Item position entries
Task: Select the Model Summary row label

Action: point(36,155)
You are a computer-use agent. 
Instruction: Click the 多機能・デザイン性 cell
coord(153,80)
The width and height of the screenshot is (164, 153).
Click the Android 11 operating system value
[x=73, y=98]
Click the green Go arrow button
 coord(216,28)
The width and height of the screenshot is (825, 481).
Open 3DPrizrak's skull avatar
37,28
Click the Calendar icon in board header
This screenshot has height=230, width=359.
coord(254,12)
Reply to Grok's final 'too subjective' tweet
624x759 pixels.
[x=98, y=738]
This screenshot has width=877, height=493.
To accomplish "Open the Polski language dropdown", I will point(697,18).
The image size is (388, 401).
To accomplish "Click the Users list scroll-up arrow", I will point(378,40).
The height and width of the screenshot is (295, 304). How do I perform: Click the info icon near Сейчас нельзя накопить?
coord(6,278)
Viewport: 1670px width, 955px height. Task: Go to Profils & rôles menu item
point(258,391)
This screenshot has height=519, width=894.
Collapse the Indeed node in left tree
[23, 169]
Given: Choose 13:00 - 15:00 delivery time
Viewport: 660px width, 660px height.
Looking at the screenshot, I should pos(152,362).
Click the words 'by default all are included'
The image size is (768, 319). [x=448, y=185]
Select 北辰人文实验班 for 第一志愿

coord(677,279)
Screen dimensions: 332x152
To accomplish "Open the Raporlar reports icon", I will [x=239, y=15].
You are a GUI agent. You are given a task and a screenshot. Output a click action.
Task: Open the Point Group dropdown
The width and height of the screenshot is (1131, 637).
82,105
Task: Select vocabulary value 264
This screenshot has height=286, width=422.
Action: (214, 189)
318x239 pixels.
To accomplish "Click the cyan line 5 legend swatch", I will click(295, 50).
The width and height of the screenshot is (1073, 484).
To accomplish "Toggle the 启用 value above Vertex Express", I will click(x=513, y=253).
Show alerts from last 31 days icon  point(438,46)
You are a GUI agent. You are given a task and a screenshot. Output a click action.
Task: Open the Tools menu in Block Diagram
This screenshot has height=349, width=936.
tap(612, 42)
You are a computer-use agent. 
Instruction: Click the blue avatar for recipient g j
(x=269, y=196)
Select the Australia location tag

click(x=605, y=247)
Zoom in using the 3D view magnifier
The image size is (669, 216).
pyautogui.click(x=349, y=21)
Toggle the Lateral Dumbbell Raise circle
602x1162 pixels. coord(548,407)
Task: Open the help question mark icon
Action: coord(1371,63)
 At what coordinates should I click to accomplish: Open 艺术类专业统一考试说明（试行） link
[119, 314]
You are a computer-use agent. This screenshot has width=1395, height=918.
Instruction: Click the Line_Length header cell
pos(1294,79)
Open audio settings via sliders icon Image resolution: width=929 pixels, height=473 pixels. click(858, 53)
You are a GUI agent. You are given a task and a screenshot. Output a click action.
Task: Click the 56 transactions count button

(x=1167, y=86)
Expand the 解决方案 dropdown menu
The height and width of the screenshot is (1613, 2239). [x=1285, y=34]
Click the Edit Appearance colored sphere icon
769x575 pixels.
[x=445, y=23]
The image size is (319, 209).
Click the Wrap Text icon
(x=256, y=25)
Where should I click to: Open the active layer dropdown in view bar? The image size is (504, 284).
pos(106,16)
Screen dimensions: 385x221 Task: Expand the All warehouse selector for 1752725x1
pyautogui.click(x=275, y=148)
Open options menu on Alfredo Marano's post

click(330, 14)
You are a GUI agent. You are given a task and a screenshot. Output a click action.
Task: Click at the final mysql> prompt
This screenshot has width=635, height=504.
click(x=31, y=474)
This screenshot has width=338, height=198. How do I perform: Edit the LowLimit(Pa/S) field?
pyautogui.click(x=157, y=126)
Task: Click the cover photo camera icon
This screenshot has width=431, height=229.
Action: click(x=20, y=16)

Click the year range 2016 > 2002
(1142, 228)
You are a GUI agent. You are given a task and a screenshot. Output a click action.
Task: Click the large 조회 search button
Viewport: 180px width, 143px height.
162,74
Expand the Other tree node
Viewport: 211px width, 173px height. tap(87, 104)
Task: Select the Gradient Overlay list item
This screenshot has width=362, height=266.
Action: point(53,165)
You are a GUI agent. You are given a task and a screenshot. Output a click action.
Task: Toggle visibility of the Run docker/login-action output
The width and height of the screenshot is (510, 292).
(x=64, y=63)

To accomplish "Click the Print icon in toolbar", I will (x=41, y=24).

#### Required work:
Write out the lines of the data above as a numbered list, leaving out any blank lines.

#### Output of the task:
1. Task: Select the Model Summary row label
2. Action: point(36,155)
3. You are a computer-use agent. 
4. Instruction: Click the 多機能・デザイン性 cell
5. coord(153,80)
6. The width and height of the screenshot is (164, 153).
7. Click the Android 11 operating system value
8. [x=73, y=98]
9. Click the green Go arrow button
10.  coord(216,28)
11. The width and height of the screenshot is (825, 481).
12. Open 3DPrizrak's skull avatar
13. 37,28
14. Click the Calendar icon in board header
15. This screenshot has height=230, width=359.
16. coord(254,12)
17. Reply to Grok's final 'too subjective' tweet
18. 624x759 pixels.
19. [x=98, y=738]
20. This screenshot has width=877, height=493.
21. To accomplish "Open the Polski language dropdown", I will point(697,18).
22. The image size is (388, 401).
23. To accomplish "Click the Users list scroll-up arrow", I will point(378,40).
24. The height and width of the screenshot is (295, 304). How do I perform: Click the info icon near Сейчас нельзя накопить?
25. coord(6,278)
26. Viewport: 1670px width, 955px height. Task: Go to Profils & rôles menu item
27. point(258,391)
28. This screenshot has height=519, width=894.
29. Collapse the Indeed node in left tree
30. [23, 169]
31. Given: Choose 13:00 - 15:00 delivery time
32. Viewport: 660px width, 660px height.
33. Looking at the screenshot, I should pos(152,362).
34. Click the words 'by default all are included'
35. The image size is (768, 319). [x=448, y=185]
36. Select 北辰人文实验班 for 第一志愿
37. coord(677,279)
38. Screen dimensions: 332x152
39. To accomplish "Open the Raporlar reports icon", I will [x=239, y=15].
40. You are a GUI agent. You are given a task and a screenshot. Output a click action.
41. Task: Open the Point Group dropdown
42. The width and height of the screenshot is (1131, 637).
43. 82,105
44. Task: Select vocabulary value 264
45. This screenshot has height=286, width=422.
46. Action: (214, 189)
47. 318x239 pixels.
48. To accomplish "Click the cyan line 5 legend swatch", I will click(295, 50).
49. The width and height of the screenshot is (1073, 484).
50. To accomplish "Toggle the 启用 value above Vertex Express", I will click(x=513, y=253).
51. Show alerts from last 31 days icon  point(438,46)
52. You are a GUI agent. You are given a task and a screenshot. Output a click action.
53. Task: Open the Tools menu in Block Diagram
54. This screenshot has height=349, width=936.
55. tap(612, 42)
56. You are a computer-use agent. 
57. Instruction: Click the blue avatar for recipient g j
58. (x=269, y=196)
59. Select the Australia location tag
60. click(x=605, y=247)
61. Zoom in using the 3D view magnifier
62. The image size is (669, 216).
63. pyautogui.click(x=349, y=21)
64. Toggle the Lateral Dumbbell Raise circle
65. 602x1162 pixels. coord(548,407)
66. Task: Open the help question mark icon
67. Action: coord(1371,63)
68.  At what coordinates should I click to accomplish: Open 艺术类专业统一考试说明（试行） link
69. [119, 314]
70. You are a computer-use agent. This screenshot has width=1395, height=918.
71. Instruction: Click the Line_Length header cell
72. pos(1294,79)
73. Open audio settings via sliders icon Image resolution: width=929 pixels, height=473 pixels. click(858, 53)
74. You are a GUI agent. You are given a task and a screenshot. Output a click action.
75. Task: Click the 56 transactions count button
76. (x=1167, y=86)
77. Expand the 解决方案 dropdown menu
78. The height and width of the screenshot is (1613, 2239). [x=1285, y=34]
79. Click the Edit Appearance colored sphere icon
80. 769x575 pixels.
81. [x=445, y=23]
82. The image size is (319, 209).
83. Click the Wrap Text icon
84. (x=256, y=25)
85. Where should I click to: Open the active layer dropdown in view bar? The image size is (504, 284).
86. pos(106,16)
87. Screen dimensions: 385x221 Task: Expand the All warehouse selector for 1752725x1
88. pyautogui.click(x=275, y=148)
89. Open options menu on Alfredo Marano's post
90. click(330, 14)
91. You are a GUI agent. You are given a task and a screenshot. Output a click action.
92. Task: Click at the final mysql> prompt
93. This screenshot has width=635, height=504.
94. click(x=31, y=474)
95. This screenshot has width=338, height=198. How do I perform: Edit the LowLimit(Pa/S) field?
96. pyautogui.click(x=157, y=126)
97. Task: Click the cover photo camera icon
98. This screenshot has width=431, height=229.
99. Action: click(x=20, y=16)
100. Click the year range 2016 > 2002
101. (1142, 228)
102. You are a GUI agent. You are given a task and a screenshot. Output a click action.
103. Task: Click the large 조회 search button
104. Viewport: 180px width, 143px height.
105. 162,74
106. Expand the Other tree node
107. Viewport: 211px width, 173px height. tap(87, 104)
108. Task: Select the Gradient Overlay list item
109. This screenshot has width=362, height=266.
110. Action: point(53,165)
111. You are a GUI agent. You are given a task and a screenshot. Output a click action.
112. Task: Toggle visibility of the Run docker/login-action output
113. The width and height of the screenshot is (510, 292).
114. (x=64, y=63)
115. To accomplish "Click the Print icon in toolbar", I will (x=41, y=24).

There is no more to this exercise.